▶ WORK TO BE COMPLETED
From the entries below, pull out each line that contains the string "Source" and copy those lines without changes.

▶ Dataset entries
══════════

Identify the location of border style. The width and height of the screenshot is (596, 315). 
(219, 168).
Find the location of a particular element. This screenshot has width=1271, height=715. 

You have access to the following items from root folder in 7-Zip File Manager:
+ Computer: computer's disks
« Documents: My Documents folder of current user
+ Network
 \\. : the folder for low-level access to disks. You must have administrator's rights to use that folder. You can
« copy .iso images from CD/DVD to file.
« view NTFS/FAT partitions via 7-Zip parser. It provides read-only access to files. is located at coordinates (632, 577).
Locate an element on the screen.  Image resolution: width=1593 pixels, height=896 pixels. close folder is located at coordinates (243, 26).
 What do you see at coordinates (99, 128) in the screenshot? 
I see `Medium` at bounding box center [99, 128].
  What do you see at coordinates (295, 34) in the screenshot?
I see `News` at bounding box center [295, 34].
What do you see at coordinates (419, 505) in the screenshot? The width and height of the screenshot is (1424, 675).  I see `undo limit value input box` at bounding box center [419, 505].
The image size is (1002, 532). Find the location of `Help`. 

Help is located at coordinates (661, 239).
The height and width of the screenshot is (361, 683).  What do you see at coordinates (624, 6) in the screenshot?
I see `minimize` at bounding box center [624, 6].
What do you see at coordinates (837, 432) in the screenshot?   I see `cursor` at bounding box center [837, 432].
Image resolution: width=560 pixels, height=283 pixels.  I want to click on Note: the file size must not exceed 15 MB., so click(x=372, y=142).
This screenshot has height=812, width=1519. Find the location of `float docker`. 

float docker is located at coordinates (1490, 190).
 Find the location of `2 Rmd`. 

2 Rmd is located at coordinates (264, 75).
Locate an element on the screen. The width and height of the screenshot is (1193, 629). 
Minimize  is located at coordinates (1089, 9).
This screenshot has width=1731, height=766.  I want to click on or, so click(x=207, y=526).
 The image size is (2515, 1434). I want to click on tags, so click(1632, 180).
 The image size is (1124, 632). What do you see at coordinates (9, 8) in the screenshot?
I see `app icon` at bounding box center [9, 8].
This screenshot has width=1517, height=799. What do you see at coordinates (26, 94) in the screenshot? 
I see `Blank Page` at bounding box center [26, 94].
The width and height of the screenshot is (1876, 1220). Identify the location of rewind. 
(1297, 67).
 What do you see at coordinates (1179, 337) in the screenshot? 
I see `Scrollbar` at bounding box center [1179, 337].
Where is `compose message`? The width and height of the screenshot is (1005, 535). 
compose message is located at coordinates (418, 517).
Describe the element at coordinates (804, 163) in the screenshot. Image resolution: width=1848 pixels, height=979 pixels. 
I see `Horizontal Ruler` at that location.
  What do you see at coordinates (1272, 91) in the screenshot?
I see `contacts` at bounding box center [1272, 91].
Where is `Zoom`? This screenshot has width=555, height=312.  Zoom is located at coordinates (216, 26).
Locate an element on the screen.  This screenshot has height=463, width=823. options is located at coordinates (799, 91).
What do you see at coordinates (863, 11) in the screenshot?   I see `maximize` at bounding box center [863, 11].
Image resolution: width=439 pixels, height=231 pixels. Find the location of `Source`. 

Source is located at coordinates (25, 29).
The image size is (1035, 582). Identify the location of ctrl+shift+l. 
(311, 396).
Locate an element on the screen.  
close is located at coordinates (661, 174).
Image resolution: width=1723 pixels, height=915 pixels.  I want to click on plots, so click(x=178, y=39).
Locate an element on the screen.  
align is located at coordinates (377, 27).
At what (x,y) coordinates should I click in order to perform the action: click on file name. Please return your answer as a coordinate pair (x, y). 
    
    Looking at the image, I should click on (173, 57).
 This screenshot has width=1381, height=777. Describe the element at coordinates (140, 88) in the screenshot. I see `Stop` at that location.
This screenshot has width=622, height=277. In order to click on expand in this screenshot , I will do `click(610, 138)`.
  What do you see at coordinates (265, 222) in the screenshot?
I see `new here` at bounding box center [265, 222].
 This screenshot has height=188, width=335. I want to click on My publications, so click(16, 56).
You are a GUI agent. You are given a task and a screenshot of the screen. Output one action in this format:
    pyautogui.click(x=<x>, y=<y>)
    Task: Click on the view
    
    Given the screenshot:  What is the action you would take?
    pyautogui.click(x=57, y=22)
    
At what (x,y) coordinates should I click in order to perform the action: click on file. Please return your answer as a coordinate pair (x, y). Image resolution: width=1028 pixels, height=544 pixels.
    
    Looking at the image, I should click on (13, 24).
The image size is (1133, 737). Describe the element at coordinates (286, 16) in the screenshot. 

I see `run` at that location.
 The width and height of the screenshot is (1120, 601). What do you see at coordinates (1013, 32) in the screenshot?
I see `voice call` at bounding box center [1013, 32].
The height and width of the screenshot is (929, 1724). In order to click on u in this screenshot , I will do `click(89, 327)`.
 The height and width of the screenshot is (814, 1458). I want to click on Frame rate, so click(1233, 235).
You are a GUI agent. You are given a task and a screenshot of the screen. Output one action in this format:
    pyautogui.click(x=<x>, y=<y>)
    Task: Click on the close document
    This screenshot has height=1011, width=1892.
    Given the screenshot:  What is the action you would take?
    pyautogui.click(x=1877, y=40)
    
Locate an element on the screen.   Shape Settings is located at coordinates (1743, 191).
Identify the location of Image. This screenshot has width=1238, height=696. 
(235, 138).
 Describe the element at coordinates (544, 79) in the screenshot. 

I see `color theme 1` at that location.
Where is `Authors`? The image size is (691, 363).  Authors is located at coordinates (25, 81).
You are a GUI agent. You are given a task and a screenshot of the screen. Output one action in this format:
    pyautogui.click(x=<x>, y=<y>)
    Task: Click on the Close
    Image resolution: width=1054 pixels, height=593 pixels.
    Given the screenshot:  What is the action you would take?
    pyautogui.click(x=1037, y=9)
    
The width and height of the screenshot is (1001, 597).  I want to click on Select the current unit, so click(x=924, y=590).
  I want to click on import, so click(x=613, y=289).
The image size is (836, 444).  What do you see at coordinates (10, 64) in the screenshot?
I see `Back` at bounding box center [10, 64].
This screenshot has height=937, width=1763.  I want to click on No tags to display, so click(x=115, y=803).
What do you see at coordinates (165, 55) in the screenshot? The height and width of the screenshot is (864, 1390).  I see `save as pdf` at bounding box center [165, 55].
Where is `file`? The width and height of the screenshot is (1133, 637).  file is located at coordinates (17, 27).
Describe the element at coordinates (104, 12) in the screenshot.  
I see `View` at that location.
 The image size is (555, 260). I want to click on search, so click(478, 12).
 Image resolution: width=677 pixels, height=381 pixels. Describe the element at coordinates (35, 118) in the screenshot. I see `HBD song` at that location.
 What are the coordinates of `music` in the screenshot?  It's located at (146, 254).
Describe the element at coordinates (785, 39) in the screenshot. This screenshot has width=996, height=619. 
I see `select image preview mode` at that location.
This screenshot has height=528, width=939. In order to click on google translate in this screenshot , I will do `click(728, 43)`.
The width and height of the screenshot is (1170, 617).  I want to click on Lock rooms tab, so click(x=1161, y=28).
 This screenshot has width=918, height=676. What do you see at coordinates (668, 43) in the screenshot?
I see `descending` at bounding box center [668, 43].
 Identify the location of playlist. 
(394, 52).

══════════

▶ COMPLETE RESPONSE
Image resolution: width=439 pixels, height=231 pixels. Find the location of `Source`. 
Source is located at coordinates (25, 29).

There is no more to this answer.